Calculating a target price for Amazon based on past performance is a difficult task given the immense future growth that is expected. Using an average P/E ratio for their competitors results in a target price of $26.70, which clearly doesn't reflect their future profitability. The discounted cash flow based on the sustainable growth model results in a more viable target price of $198.83. The huge disparity between these figures shows the difficulty associated with a rapidly growing young company which has doubled EPS during the past 2 years. We used SGR as the growth rate. We believe that the most important contributor to determining Amazon's value in the future is their ability to grow profit margins. Revenue growth will begin to decline and they will become dependent on generating economies of scale by optimizing distribution and inventory control.
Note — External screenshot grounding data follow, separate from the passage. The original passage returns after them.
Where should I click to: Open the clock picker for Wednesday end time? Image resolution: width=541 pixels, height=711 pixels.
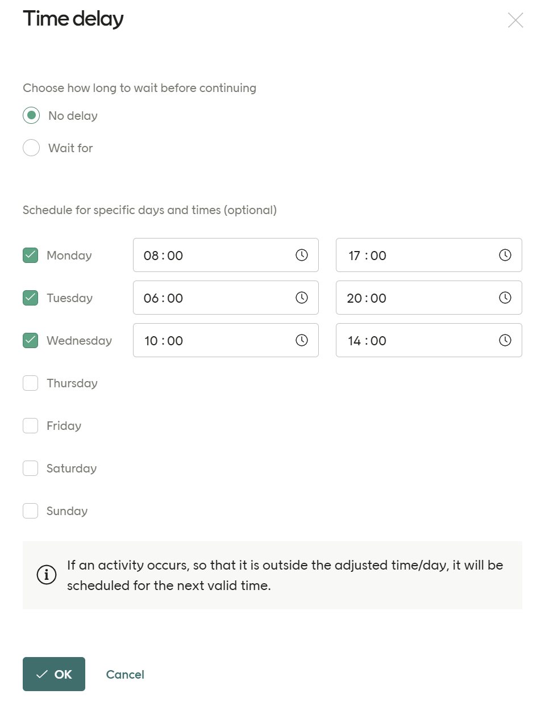(505, 340)
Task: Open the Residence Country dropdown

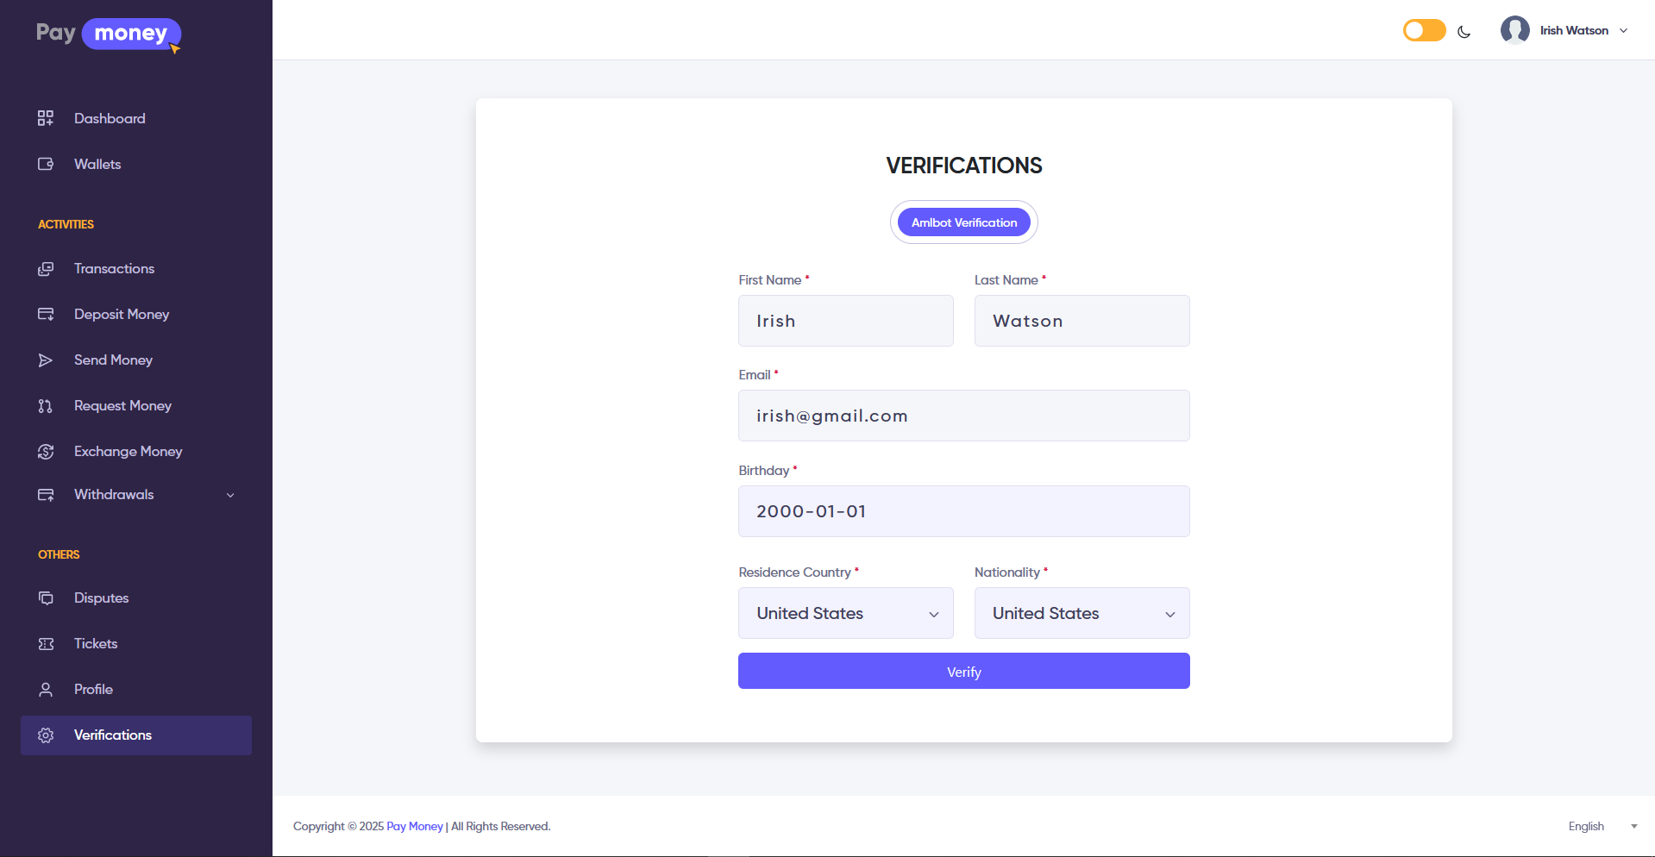Action: (x=845, y=613)
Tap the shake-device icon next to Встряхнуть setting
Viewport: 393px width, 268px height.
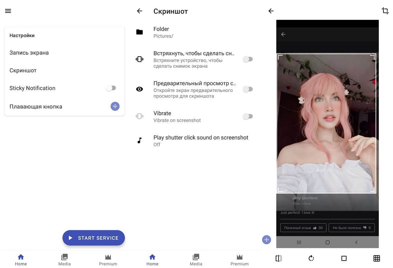pos(139,59)
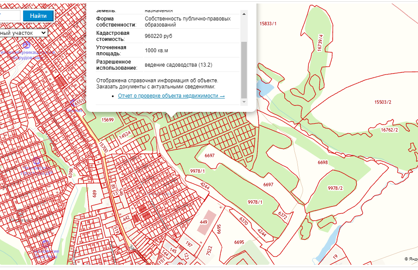
Task: Click the lower Чкаловские Просторы marker icon
Action: pos(45,243)

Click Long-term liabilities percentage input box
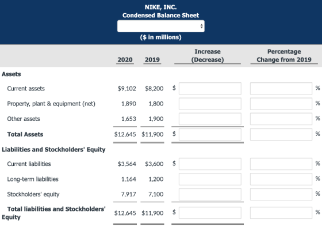tap(281, 179)
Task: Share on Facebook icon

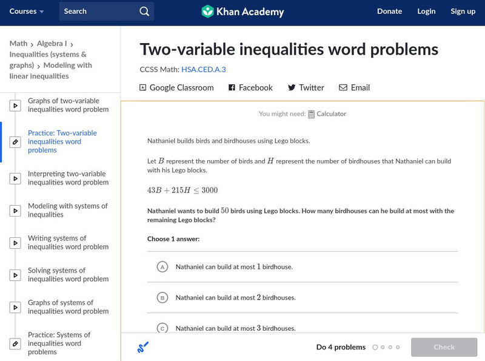Action: (x=232, y=88)
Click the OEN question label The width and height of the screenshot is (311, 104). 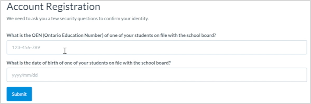pyautogui.click(x=111, y=35)
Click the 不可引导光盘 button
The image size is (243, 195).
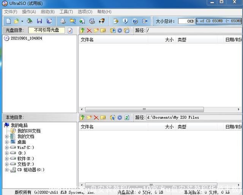(46, 30)
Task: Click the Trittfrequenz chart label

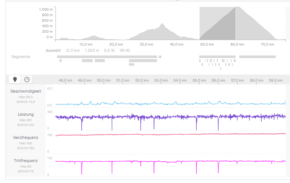Action: point(26,161)
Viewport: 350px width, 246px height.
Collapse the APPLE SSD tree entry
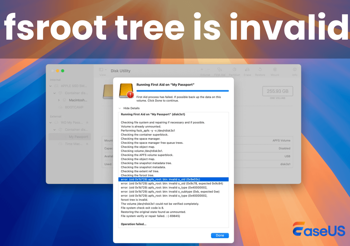click(50, 86)
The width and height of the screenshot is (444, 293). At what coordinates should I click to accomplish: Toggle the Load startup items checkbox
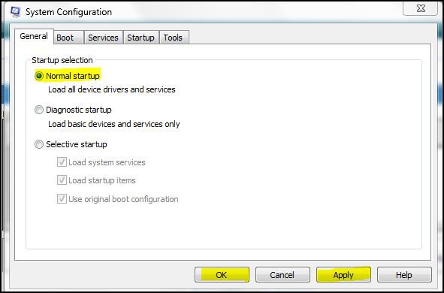coord(62,180)
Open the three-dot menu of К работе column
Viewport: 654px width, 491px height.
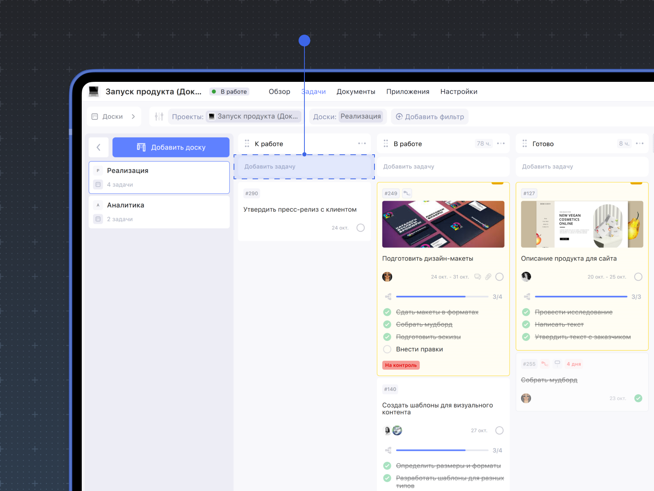362,143
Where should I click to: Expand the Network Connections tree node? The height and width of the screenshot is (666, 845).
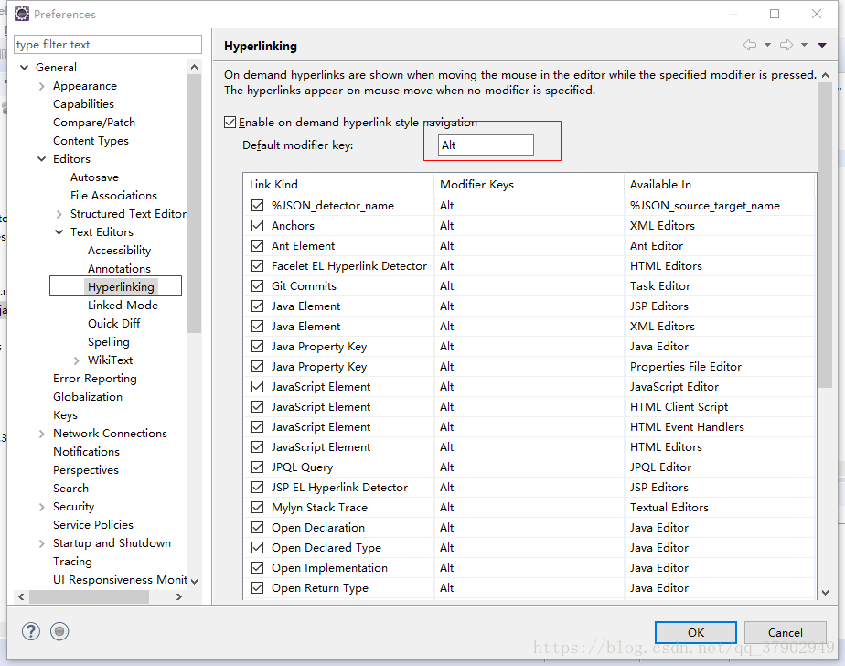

Based on CAPM the cost of equity for Amazon is 18.4%; with an historical Beta of 1.7 and a market return of 11%. However Amazon's ROE and CAGR of EPS are greater than 20%. Therefore, in the discounted dividend growth model we would have a negative discount factor. The problem is determining an appropriate longterm terminal growth rate given the lack of historical comparisons with a similar business model. Recommendation Amazon's current valuation reflects an expectation of dramatic EPS growth and the potential for a large dividend, given the abundant free cash flow generation. However, we are concerned that Amazon has not exhibited regular increases in margins. Expansion of operating margins will be very important in sustaining 20%+ earnings growth as revenue growth tapers off. Our forecast for 2010 is revenue of $27.7 Billion. The trailing net margin trend suggests that net margin will be 4%, which results in income attributable to shareholders of $1.1 Billion or $2.46 per share. This is a forward P/E ratio of 58, and seems very high for a company likely to only grow EPS by 20% YOY. We therefore rate this stock a SELL. A better value would be a PEG ratio of 2, which would result in a target price of $98.40, 33% lower than the current $145 price.

Amazon's net margins are comparable with Wal-mart, yet the internet is supposed to lead to huge costs advantages. In order to justify their current valuation Amazon would need to double margins at the very least, we believe this is highly unlikely.